Un ejemplo claro: las capitulaciones matrimoniales
El Código de Familia costarricense permite a los cónyuges pactar capitulaciones matrimoniales antes o durante el matrimonio para regular su régimen patrimonial. Una pareja puede firmarlas en Costa Rica creyendo que está plenamente protegida; sin embargo, si el divorcio llega a tramitarse en otro país, el tribunal extranjero aplicará su propia normativa y puede restarle valor y efectos a ese acuerdo. Un asesoramiento previo, que considere dónde vive o podría vivir la familia y dónde se encuentran sus bienes, permite minimizar estos riesgos.

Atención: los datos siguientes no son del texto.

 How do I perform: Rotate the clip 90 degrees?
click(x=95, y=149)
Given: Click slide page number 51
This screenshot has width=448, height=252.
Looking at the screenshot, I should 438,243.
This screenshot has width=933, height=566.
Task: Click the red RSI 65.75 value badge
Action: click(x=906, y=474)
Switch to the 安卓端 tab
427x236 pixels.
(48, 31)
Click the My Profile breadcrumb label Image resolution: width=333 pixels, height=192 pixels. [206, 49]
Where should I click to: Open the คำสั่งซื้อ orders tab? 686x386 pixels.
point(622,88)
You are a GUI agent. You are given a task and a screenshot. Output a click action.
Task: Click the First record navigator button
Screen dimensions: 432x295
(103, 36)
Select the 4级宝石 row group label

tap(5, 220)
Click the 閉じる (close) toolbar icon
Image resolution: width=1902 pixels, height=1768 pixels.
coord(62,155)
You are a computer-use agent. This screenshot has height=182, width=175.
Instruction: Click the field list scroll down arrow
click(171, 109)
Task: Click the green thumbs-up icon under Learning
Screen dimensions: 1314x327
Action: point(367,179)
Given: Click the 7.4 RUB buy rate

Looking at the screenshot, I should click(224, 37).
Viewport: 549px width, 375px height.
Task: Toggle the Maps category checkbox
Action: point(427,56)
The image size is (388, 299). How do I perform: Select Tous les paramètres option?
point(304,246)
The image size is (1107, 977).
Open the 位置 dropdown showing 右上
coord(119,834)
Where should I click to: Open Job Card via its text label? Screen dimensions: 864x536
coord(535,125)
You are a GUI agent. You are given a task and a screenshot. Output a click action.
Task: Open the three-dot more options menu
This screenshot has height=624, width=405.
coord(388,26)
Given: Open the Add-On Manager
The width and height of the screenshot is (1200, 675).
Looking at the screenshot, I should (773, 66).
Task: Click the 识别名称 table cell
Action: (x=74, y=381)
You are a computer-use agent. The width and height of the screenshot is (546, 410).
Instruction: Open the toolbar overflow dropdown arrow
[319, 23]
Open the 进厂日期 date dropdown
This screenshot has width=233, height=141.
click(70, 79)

Ejecutar decisiones en otro país: formalidades que no se pueden improvisar
Para que una sentencia de divorcio, un acuerdo de pensión alimentaria o un convenio sobre guarda y crianza dictado en el extranjero surta efectos en Costa Rica —o a la inversa— deben cumplirse formalidades específicas: el trámite de reconocimiento (exequátur) ante la Sala Primera de la Corte Suprema de Justicia, apostillas conforme al Convenio de La Haya del que Costa Rica es parte, legalizaciones y traducciones oficiales, según el caso.
No prever estos requisitos desde el inicio genera retrasos, costos innecesarios e incertidumbre. Es frecuente que la persona descubra demasiado tarde que le falta un documento esencial para hacer valer sus derechos.
Prevenir es invertir
La planificación jurídica internacional se traduce en seguridad y ahorro: menos litigios, menos trámites imprevistos y menos costos. En un área tan técnica, donde confluyen normas costarricenses, tratados internacionales y legislaciones extranjeras, la prevención suele ser la mejor inversión que puede hacer una familia.
Si su familia tiene vínculos con más de un país —por nacionalidad, residencia, hijos o patrimonio—, el mejor momento para asesorarse no es cuando surge el problema, sino antes.